By: Eytan Krasilovsky, Forest Stewards Guild

Topic: Collaboration Fuels treatment / Prescribed fire

Type: Fantastic Failure

I encourage everyone to be naive and optimistic; hey, it worked for me. It all started back in 2005 with a 3.5 million-acre collaborative landscape assessment in north-central New Mexico. We had stakeholders from across the spectrum, a veritable army of geographic information system (GIS) analysts at the ready, and amazing continuous fire modeling tools at our fingertips. Scenarios were run and re-run, and eventually we prioritized 10 percent of the landscape for treatment to reduce the negative impacts of high severity fire.
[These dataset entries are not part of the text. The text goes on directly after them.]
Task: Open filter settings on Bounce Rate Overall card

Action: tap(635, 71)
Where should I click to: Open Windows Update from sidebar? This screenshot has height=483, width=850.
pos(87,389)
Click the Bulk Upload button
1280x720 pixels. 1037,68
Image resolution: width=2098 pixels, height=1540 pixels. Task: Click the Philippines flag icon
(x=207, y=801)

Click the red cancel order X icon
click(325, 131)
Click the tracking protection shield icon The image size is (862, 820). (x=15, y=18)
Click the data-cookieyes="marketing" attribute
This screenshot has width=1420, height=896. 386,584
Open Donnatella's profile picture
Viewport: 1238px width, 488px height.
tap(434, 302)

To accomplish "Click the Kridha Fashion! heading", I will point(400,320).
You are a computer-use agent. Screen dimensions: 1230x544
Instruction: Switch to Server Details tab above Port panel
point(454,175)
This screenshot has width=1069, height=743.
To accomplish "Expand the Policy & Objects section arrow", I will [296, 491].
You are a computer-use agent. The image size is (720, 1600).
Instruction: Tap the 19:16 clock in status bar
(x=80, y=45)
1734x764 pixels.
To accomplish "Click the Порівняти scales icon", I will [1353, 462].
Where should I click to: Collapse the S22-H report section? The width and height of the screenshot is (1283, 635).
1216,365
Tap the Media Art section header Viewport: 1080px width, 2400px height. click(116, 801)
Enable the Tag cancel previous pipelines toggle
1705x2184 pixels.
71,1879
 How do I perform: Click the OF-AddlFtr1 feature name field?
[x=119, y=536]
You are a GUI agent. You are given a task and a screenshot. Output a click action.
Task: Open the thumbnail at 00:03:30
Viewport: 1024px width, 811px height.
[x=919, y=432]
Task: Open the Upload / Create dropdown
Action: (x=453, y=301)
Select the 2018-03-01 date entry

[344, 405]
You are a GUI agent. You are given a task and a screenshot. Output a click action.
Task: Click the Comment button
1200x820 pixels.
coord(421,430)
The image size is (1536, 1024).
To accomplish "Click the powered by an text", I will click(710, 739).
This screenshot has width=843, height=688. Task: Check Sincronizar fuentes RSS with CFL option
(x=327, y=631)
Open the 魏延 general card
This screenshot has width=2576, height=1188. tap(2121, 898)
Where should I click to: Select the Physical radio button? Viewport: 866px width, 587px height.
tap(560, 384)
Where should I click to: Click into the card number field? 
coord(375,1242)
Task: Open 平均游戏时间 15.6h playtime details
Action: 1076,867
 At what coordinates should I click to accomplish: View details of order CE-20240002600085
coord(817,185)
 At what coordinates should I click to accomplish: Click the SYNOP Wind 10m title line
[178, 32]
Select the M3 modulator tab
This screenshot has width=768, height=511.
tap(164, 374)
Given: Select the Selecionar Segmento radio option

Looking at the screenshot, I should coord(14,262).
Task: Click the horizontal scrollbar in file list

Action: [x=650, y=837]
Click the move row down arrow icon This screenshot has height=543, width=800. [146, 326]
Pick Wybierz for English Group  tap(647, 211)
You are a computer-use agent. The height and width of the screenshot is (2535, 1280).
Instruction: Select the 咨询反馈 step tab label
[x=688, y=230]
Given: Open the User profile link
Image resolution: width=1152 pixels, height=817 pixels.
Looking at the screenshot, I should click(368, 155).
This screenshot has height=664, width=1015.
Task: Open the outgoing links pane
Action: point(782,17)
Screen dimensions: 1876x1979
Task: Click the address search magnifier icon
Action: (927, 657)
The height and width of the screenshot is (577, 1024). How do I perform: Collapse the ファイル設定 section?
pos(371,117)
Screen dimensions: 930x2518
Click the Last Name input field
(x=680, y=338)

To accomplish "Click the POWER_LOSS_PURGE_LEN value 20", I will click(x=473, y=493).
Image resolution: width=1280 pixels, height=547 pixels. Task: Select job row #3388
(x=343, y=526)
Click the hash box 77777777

Map of the 3.5 million acre project area, displaying priority treatment areas

Our prioritization of the 3.5 million-acre area. Credit: Forest ERA

The Forest Stewards Guild (the Guild) took those high priority pixels and worked with partners to find out where those areas matched up with projects that had current National Environmental Protection Act (NEPA) compliance. Then, through a grant from New Mexico’s Collaborative Forest Restoration Program (CFRP), we cut and piled forest fuels throughout hundreds of acres, across three jurisdictions (Bureau of Land Management — or BLM property, National Forests, and traditional Land Grant lands).

At the end of the implementation, in late 2010, the partners came back together and asked, “What’s next?” Land managers said that they were short on NEPA shelf-stock.

Being naive and optimistic, I jumped up and said, “Let’s submit a grant proposal to complete NEPA planning across four jurisdictions on 10,000 acres!” No one counseled the group against this, so we wrote a proposal and were awarded a three-year grant to start the work in 2011.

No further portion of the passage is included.